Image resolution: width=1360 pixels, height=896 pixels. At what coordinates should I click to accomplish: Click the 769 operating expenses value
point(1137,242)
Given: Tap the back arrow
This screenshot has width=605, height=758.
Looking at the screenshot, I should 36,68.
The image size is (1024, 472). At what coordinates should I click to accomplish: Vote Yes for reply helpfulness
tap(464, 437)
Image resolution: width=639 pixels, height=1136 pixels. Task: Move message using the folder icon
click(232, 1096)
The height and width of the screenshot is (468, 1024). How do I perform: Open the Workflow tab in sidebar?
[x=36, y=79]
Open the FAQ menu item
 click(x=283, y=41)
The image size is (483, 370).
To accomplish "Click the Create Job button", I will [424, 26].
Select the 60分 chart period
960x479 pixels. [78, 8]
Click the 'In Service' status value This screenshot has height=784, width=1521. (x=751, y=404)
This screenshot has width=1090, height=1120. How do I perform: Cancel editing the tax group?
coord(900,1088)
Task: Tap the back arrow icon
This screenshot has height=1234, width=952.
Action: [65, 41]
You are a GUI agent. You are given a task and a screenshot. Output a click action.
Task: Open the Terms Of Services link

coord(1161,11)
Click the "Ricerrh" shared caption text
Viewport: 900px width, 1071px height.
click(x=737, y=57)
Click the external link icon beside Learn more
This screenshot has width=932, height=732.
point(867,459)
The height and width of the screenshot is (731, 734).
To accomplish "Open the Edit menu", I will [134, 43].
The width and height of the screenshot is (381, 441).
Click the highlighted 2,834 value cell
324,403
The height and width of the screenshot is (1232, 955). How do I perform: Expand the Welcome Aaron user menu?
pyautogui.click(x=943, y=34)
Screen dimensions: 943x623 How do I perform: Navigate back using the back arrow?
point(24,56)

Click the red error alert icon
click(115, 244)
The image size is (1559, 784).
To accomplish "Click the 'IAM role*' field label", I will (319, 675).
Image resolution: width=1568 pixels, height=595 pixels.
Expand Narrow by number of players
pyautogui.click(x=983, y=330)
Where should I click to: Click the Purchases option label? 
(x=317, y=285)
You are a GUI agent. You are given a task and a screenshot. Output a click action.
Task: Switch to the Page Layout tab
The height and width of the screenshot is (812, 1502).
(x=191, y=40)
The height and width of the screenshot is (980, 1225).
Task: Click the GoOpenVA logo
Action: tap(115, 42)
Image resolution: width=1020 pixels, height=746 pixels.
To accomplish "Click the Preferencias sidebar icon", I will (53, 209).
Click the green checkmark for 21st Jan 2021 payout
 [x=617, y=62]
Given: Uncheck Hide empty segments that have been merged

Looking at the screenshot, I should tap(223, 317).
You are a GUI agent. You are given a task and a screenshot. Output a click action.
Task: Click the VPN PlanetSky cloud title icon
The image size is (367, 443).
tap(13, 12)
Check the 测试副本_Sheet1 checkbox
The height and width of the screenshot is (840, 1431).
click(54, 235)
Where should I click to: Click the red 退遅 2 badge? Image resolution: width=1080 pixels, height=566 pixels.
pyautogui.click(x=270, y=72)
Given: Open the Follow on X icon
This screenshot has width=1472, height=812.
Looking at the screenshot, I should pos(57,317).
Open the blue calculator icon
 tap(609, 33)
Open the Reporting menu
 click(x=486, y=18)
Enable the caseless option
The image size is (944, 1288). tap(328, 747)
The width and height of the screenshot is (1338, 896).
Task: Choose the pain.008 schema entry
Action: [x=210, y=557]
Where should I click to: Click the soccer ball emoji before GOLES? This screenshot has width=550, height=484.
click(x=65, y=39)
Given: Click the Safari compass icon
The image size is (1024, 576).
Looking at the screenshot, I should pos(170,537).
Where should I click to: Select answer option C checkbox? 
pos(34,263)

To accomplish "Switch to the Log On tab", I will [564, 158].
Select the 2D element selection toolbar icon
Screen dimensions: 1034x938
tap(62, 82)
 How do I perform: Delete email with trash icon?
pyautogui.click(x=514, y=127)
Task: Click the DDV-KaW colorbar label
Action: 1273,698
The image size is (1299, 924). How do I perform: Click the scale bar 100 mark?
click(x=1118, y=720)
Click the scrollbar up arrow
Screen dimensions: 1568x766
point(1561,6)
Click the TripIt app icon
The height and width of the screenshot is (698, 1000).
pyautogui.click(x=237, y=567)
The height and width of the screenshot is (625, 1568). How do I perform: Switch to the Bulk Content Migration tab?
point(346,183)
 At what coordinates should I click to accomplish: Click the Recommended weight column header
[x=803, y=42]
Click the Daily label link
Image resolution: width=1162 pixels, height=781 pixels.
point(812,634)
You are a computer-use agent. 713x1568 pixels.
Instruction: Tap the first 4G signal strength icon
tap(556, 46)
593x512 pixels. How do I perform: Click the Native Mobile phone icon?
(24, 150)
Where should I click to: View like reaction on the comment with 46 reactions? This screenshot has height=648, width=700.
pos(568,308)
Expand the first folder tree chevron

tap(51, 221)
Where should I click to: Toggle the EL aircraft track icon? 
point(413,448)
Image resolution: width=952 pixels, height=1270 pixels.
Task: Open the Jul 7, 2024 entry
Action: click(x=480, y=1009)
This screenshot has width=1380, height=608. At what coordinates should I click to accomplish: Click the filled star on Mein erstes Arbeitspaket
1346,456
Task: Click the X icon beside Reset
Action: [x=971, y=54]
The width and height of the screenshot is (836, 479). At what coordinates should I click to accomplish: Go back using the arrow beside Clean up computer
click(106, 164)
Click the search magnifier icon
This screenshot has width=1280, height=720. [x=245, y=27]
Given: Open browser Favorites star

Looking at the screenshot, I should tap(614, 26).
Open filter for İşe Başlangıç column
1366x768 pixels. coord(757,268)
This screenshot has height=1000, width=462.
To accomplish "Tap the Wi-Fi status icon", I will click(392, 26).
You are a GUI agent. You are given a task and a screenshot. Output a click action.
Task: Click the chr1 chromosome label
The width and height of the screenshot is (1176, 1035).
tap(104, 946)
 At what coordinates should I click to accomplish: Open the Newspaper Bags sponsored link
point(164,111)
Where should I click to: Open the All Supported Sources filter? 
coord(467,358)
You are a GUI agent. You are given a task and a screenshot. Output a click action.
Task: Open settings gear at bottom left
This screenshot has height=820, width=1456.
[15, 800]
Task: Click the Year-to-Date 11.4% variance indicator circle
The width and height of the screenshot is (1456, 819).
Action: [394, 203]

--------------------------------------------------

■ **What the task asks**
Look above for the line containing "Click the search magnifier icon". From there to the final line of the entries, repeat every line exactly.

■ **Response box**
Click the search magnifier icon
This screenshot has width=1280, height=720. [x=245, y=27]
Given: Open browser Favorites star

Looking at the screenshot, I should tap(614, 26).
Open filter for İşe Başlangıç column
1366x768 pixels. coord(757,268)
This screenshot has height=1000, width=462.
To accomplish "Tap the Wi-Fi status icon", I will click(392, 26).
You are a GUI agent. You are given a task and a screenshot. Output a click action.
Task: Click the chr1 chromosome label
The width and height of the screenshot is (1176, 1035).
tap(104, 946)
 At what coordinates should I click to accomplish: Open the Newspaper Bags sponsored link
point(164,111)
Where should I click to: Open the All Supported Sources filter? 
coord(467,358)
You are a GUI agent. You are given a task and a screenshot. Output a click action.
Task: Open settings gear at bottom left
This screenshot has height=820, width=1456.
[15, 800]
Task: Click the Year-to-Date 11.4% variance indicator circle
The width and height of the screenshot is (1456, 819).
Action: [394, 203]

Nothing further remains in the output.